*** Opening Data ***

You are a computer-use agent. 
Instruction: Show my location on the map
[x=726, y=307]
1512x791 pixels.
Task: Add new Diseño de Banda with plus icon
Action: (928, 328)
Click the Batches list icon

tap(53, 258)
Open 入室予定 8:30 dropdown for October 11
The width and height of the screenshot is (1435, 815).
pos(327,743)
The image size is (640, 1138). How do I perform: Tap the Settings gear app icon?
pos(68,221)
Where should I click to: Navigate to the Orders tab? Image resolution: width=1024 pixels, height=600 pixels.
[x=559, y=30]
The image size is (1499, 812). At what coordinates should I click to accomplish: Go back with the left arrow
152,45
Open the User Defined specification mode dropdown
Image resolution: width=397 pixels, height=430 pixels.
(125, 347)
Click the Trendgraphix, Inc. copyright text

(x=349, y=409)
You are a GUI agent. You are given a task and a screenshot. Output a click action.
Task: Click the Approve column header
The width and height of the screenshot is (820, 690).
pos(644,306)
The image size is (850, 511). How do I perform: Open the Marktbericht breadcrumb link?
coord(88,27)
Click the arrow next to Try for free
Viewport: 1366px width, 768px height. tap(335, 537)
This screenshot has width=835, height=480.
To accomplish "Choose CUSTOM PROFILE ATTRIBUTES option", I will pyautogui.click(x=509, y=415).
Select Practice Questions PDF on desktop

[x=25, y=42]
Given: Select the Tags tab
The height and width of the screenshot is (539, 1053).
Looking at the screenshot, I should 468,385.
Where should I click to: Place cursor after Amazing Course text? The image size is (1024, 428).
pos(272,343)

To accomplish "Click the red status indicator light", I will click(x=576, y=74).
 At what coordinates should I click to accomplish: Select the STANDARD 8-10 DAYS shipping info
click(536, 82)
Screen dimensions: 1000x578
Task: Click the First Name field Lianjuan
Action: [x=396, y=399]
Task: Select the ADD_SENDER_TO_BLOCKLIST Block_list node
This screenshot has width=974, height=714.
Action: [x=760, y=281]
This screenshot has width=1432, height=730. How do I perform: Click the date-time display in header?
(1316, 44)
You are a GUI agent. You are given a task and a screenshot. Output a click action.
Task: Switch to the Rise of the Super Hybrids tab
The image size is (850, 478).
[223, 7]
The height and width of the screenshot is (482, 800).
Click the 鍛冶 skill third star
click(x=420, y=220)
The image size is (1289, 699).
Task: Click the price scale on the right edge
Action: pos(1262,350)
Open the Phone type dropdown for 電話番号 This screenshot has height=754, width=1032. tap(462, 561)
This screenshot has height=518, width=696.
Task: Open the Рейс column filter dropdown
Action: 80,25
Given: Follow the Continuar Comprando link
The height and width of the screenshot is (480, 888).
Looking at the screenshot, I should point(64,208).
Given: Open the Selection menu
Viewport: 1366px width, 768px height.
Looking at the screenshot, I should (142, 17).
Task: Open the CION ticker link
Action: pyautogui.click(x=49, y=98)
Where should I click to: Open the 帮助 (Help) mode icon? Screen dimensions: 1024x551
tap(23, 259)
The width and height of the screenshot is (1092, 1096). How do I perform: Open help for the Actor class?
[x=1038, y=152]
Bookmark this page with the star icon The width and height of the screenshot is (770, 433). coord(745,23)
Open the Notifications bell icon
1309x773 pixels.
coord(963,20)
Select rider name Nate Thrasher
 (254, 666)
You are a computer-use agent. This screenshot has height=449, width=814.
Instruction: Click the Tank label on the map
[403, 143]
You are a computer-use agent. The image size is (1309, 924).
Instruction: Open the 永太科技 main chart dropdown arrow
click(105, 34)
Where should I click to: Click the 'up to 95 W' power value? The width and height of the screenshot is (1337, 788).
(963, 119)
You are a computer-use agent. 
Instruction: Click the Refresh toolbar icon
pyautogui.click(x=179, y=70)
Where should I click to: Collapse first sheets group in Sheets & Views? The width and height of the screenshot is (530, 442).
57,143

*** Closing Data ***

◆ Exercise directions ◆
Could you please print the entire listing exactly?

◆ Response ◆
You are a computer-use agent. 
Instruction: Show my location on the map
[x=726, y=307]
1512x791 pixels.
Task: Add new Diseño de Banda with plus icon
Action: (928, 328)
Click the Batches list icon

tap(53, 258)
Open 入室予定 8:30 dropdown for October 11
The width and height of the screenshot is (1435, 815).
pos(327,743)
The image size is (640, 1138). How do I perform: Tap the Settings gear app icon?
pos(68,221)
Where should I click to: Navigate to the Orders tab? Image resolution: width=1024 pixels, height=600 pixels.
[x=559, y=30]
The image size is (1499, 812). At what coordinates should I click to accomplish: Go back with the left arrow
152,45
Open the User Defined specification mode dropdown
Image resolution: width=397 pixels, height=430 pixels.
(125, 347)
Click the Trendgraphix, Inc. copyright text

(x=349, y=409)
You are a GUI agent. You are given a task and a screenshot. Output a click action.
Task: Click the Approve column header
The width and height of the screenshot is (820, 690).
pos(644,306)
The image size is (850, 511). How do I perform: Open the Marktbericht breadcrumb link?
coord(88,27)
Click the arrow next to Try for free
Viewport: 1366px width, 768px height. tap(335, 537)
This screenshot has width=835, height=480.
To accomplish "Choose CUSTOM PROFILE ATTRIBUTES option", I will pyautogui.click(x=509, y=415).
Select Practice Questions PDF on desktop

[x=25, y=42]
Given: Select the Tags tab
The height and width of the screenshot is (539, 1053).
Looking at the screenshot, I should 468,385.
Where should I click to: Place cursor after Amazing Course text? The image size is (1024, 428).
pos(272,343)

To accomplish "Click the red status indicator light", I will click(x=576, y=74).
 At what coordinates should I click to accomplish: Select the STANDARD 8-10 DAYS shipping info
click(536, 82)
Screen dimensions: 1000x578
Task: Click the First Name field Lianjuan
Action: [x=396, y=399]
Task: Select the ADD_SENDER_TO_BLOCKLIST Block_list node
This screenshot has width=974, height=714.
Action: [x=760, y=281]
This screenshot has width=1432, height=730. How do I perform: Click the date-time display in header?
(1316, 44)
You are a GUI agent. You are given a task and a screenshot. Output a click action.
Task: Switch to the Rise of the Super Hybrids tab
The image size is (850, 478).
[223, 7]
The height and width of the screenshot is (482, 800).
Click the 鍛冶 skill third star
click(x=420, y=220)
The image size is (1289, 699).
Task: Click the price scale on the right edge
Action: pos(1262,350)
Open the Phone type dropdown for 電話番号 This screenshot has height=754, width=1032. tap(462, 561)
This screenshot has height=518, width=696.
Task: Open the Рейс column filter dropdown
Action: 80,25
Given: Follow the Continuar Comprando link
The height and width of the screenshot is (480, 888).
Looking at the screenshot, I should point(64,208).
Given: Open the Selection menu
Viewport: 1366px width, 768px height.
Looking at the screenshot, I should (142, 17).
Task: Open the CION ticker link
Action: pyautogui.click(x=49, y=98)
Where should I click to: Open the 帮助 (Help) mode icon? Screen dimensions: 1024x551
tap(23, 259)
The width and height of the screenshot is (1092, 1096). How do I perform: Open help for the Actor class?
[x=1038, y=152]
Bookmark this page with the star icon The width and height of the screenshot is (770, 433). coord(745,23)
Open the Notifications bell icon
1309x773 pixels.
coord(963,20)
Select rider name Nate Thrasher
 (254, 666)
You are a computer-use agent. This screenshot has height=449, width=814.
Instruction: Click the Tank label on the map
[403, 143]
You are a computer-use agent. The image size is (1309, 924).
Instruction: Open the 永太科技 main chart dropdown arrow
click(105, 34)
Where should I click to: Click the 'up to 95 W' power value? The width and height of the screenshot is (1337, 788).
(963, 119)
You are a computer-use agent. 
Instruction: Click the Refresh toolbar icon
pyautogui.click(x=179, y=70)
Where should I click to: Collapse first sheets group in Sheets & Views? The width and height of the screenshot is (530, 442).
57,143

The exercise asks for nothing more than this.